* Description of the task *
Reproduce each of the entries below word for word.

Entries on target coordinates
#####

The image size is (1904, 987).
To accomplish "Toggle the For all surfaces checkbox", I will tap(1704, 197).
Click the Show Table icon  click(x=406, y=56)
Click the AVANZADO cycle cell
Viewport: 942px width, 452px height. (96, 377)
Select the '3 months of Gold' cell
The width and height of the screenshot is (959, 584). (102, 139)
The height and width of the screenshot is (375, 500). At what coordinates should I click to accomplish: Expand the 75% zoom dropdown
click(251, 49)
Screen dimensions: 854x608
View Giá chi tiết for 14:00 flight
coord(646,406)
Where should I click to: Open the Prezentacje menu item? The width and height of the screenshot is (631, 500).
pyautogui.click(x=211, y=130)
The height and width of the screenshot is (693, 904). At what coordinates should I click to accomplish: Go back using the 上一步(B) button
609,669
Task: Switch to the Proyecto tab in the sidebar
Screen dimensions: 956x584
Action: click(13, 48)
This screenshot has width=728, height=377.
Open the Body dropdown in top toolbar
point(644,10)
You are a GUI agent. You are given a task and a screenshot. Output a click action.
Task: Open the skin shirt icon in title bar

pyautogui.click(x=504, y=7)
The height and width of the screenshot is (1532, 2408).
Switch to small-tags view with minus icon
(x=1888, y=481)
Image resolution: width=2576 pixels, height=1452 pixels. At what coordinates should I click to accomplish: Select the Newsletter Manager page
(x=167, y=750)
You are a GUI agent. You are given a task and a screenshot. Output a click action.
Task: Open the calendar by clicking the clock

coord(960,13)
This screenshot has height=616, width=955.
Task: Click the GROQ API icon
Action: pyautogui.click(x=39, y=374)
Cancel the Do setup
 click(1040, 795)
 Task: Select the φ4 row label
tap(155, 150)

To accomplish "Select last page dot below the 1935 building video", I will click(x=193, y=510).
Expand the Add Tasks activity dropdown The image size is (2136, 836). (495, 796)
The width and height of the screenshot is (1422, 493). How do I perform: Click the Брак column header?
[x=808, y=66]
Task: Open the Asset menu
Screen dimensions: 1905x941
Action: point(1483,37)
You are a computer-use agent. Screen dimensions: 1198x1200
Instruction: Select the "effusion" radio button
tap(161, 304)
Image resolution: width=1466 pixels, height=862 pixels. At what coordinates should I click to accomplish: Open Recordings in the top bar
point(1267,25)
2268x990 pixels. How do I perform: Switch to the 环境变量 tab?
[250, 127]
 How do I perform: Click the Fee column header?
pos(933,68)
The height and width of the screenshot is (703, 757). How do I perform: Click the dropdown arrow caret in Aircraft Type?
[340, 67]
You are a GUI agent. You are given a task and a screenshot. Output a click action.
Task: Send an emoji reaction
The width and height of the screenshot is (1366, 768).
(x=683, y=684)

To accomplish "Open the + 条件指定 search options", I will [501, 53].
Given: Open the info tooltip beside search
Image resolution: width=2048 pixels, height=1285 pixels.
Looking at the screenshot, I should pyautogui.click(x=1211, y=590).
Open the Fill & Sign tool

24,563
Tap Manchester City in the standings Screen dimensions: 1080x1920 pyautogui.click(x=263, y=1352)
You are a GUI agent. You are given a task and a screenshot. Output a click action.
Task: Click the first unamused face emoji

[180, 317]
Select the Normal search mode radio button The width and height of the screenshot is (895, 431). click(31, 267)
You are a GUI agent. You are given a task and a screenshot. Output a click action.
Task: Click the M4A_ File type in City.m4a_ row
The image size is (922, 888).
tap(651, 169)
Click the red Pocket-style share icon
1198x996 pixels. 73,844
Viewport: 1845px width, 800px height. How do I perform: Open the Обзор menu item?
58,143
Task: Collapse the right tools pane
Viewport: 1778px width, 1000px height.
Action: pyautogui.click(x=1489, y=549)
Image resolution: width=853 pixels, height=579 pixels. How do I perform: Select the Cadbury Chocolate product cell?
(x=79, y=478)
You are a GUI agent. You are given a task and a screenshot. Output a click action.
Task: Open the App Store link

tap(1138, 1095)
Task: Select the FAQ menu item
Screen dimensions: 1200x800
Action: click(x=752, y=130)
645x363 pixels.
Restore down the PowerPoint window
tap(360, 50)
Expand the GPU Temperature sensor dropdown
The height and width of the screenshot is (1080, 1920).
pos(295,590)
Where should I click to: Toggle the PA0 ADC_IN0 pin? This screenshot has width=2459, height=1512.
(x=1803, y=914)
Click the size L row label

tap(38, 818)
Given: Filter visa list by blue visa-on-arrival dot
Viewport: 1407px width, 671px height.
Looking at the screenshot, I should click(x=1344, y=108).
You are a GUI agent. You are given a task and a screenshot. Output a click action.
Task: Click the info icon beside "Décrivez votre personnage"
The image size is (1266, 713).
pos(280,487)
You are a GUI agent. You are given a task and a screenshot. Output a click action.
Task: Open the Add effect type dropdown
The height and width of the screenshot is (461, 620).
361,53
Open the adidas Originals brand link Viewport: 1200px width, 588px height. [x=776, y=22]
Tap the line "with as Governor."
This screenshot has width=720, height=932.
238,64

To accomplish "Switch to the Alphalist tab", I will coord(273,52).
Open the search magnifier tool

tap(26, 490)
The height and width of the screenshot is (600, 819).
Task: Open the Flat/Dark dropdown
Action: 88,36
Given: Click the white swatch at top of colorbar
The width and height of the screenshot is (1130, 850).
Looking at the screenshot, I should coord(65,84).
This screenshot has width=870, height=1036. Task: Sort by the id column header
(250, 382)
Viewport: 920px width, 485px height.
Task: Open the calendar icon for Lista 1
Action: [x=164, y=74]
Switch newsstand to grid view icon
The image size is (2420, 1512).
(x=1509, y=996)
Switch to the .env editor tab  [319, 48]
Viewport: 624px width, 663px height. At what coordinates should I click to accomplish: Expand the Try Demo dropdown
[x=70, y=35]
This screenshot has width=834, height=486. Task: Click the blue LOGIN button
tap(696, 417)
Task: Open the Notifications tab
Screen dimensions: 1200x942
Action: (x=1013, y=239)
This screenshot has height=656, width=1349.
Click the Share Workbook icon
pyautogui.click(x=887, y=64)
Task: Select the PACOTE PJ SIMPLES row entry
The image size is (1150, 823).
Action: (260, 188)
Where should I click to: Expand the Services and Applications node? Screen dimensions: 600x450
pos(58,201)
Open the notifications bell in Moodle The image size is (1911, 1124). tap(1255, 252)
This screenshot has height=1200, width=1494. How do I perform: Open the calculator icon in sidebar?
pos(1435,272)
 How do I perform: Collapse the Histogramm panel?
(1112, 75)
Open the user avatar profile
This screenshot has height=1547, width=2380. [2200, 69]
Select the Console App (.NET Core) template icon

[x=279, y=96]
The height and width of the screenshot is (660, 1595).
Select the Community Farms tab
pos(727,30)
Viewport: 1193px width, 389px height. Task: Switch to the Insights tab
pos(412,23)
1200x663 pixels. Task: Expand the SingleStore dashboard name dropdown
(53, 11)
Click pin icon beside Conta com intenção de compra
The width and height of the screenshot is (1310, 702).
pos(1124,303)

#####

* Task response *
The image size is (1904, 987).
To accomplish "Toggle the For all surfaces checkbox", I will tap(1704, 197).
Click the Show Table icon  click(x=406, y=56)
Click the AVANZADO cycle cell
Viewport: 942px width, 452px height. (96, 377)
Select the '3 months of Gold' cell
The width and height of the screenshot is (959, 584). (102, 139)
The height and width of the screenshot is (375, 500). At what coordinates should I click to accomplish: Expand the 75% zoom dropdown
click(251, 49)
Screen dimensions: 854x608
View Giá chi tiết for 14:00 flight
coord(646,406)
Where should I click to: Open the Prezentacje menu item? The width and height of the screenshot is (631, 500).
pyautogui.click(x=211, y=130)
The height and width of the screenshot is (693, 904). At what coordinates should I click to accomplish: Go back using the 上一步(B) button
609,669
Task: Switch to the Proyecto tab in the sidebar
Screen dimensions: 956x584
Action: click(13, 48)
This screenshot has width=728, height=377.
Open the Body dropdown in top toolbar
point(644,10)
You are a GUI agent. You are given a task and a screenshot. Output a click action.
Task: Open the skin shirt icon in title bar

pyautogui.click(x=504, y=7)
The height and width of the screenshot is (1532, 2408).
Switch to small-tags view with minus icon
(x=1888, y=481)
Image resolution: width=2576 pixels, height=1452 pixels. At what coordinates should I click to accomplish: Select the Newsletter Manager page
(x=167, y=750)
You are a GUI agent. You are given a task and a screenshot. Output a click action.
Task: Open the calendar by clicking the clock

coord(960,13)
This screenshot has height=616, width=955.
Task: Click the GROQ API icon
Action: pyautogui.click(x=39, y=374)
Cancel the Do setup
 click(1040, 795)
 Task: Select the φ4 row label
tap(155, 150)

To accomplish "Select last page dot below the 1935 building video", I will click(x=193, y=510).
Expand the Add Tasks activity dropdown The image size is (2136, 836). (495, 796)
The width and height of the screenshot is (1422, 493). How do I perform: Click the Брак column header?
[x=808, y=66]
Task: Open the Asset menu
Screen dimensions: 1905x941
Action: point(1483,37)
You are a computer-use agent. Screen dimensions: 1198x1200
Instruction: Select the "effusion" radio button
tap(161, 304)
Image resolution: width=1466 pixels, height=862 pixels. At what coordinates should I click to accomplish: Open Recordings in the top bar
point(1267,25)
2268x990 pixels. How do I perform: Switch to the 环境变量 tab?
[250, 127]
 How do I perform: Click the Fee column header?
pos(933,68)
The height and width of the screenshot is (703, 757). How do I perform: Click the dropdown arrow caret in Aircraft Type?
[340, 67]
You are a GUI agent. You are given a task and a screenshot. Output a click action.
Task: Send an emoji reaction
The width and height of the screenshot is (1366, 768).
(x=683, y=684)

To accomplish "Open the + 条件指定 search options", I will [501, 53].
Given: Open the info tooltip beside search
Image resolution: width=2048 pixels, height=1285 pixels.
Looking at the screenshot, I should pyautogui.click(x=1211, y=590).
Open the Fill & Sign tool

24,563
Tap Manchester City in the standings Screen dimensions: 1080x1920 pyautogui.click(x=263, y=1352)
You are a GUI agent. You are given a task and a screenshot. Output a click action.
Task: Click the first unamused face emoji

[180, 317]
Select the Normal search mode radio button The width and height of the screenshot is (895, 431). click(31, 267)
You are a GUI agent. You are given a task and a screenshot. Output a click action.
Task: Click the M4A_ File type in City.m4a_ row
The image size is (922, 888).
tap(651, 169)
Click the red Pocket-style share icon
1198x996 pixels. 73,844
Viewport: 1845px width, 800px height. How do I perform: Open the Обзор menu item?
58,143
Task: Collapse the right tools pane
Viewport: 1778px width, 1000px height.
Action: pyautogui.click(x=1489, y=549)
Image resolution: width=853 pixels, height=579 pixels. How do I perform: Select the Cadbury Chocolate product cell?
(x=79, y=478)
You are a GUI agent. You are given a task and a screenshot. Output a click action.
Task: Open the App Store link

tap(1138, 1095)
Task: Select the FAQ menu item
Screen dimensions: 1200x800
Action: click(x=752, y=130)
645x363 pixels.
Restore down the PowerPoint window
tap(360, 50)
Expand the GPU Temperature sensor dropdown
The height and width of the screenshot is (1080, 1920).
pos(295,590)
Where should I click to: Toggle the PA0 ADC_IN0 pin? This screenshot has width=2459, height=1512.
(x=1803, y=914)
Click the size L row label

tap(38, 818)
Given: Filter visa list by blue visa-on-arrival dot
Viewport: 1407px width, 671px height.
Looking at the screenshot, I should click(x=1344, y=108).
You are a GUI agent. You are given a task and a screenshot. Output a click action.
Task: Click the info icon beside "Décrivez votre personnage"
The image size is (1266, 713).
pos(280,487)
You are a GUI agent. You are given a task and a screenshot. Output a click action.
Task: Open the Add effect type dropdown
The height and width of the screenshot is (461, 620).
361,53
Open the adidas Originals brand link Viewport: 1200px width, 588px height. [x=776, y=22]
Tap the line "with as Governor."
This screenshot has width=720, height=932.
238,64

To accomplish "Switch to the Alphalist tab", I will coord(273,52).
Open the search magnifier tool

tap(26, 490)
The height and width of the screenshot is (600, 819).
Task: Open the Flat/Dark dropdown
Action: 88,36
Given: Click the white swatch at top of colorbar
The width and height of the screenshot is (1130, 850).
Looking at the screenshot, I should coord(65,84).
This screenshot has width=870, height=1036. Task: Sort by the id column header
(250, 382)
Viewport: 920px width, 485px height.
Task: Open the calendar icon for Lista 1
Action: [x=164, y=74]
Switch newsstand to grid view icon
The image size is (2420, 1512).
(x=1509, y=996)
Switch to the .env editor tab  [319, 48]
Viewport: 624px width, 663px height. At what coordinates should I click to accomplish: Expand the Try Demo dropdown
[x=70, y=35]
This screenshot has width=834, height=486. Task: Click the blue LOGIN button
tap(696, 417)
Task: Open the Notifications tab
Screen dimensions: 1200x942
Action: (x=1013, y=239)
This screenshot has height=656, width=1349.
Click the Share Workbook icon
pyautogui.click(x=887, y=64)
Task: Select the PACOTE PJ SIMPLES row entry
The image size is (1150, 823).
Action: (260, 188)
Where should I click to: Expand the Services and Applications node? Screen dimensions: 600x450
pos(58,201)
Open the notifications bell in Moodle The image size is (1911, 1124). tap(1255, 252)
This screenshot has height=1200, width=1494. How do I perform: Open the calculator icon in sidebar?
pos(1435,272)
 How do I perform: Collapse the Histogramm panel?
(1112, 75)
Open the user avatar profile
This screenshot has height=1547, width=2380. [2200, 69]
Select the Console App (.NET Core) template icon

[x=279, y=96]
The height and width of the screenshot is (660, 1595).
Select the Community Farms tab
pos(727,30)
Viewport: 1193px width, 389px height. Task: Switch to the Insights tab
pos(412,23)
1200x663 pixels. Task: Expand the SingleStore dashboard name dropdown
(53, 11)
Click pin icon beside Conta com intenção de compra
The width and height of the screenshot is (1310, 702).
pos(1124,303)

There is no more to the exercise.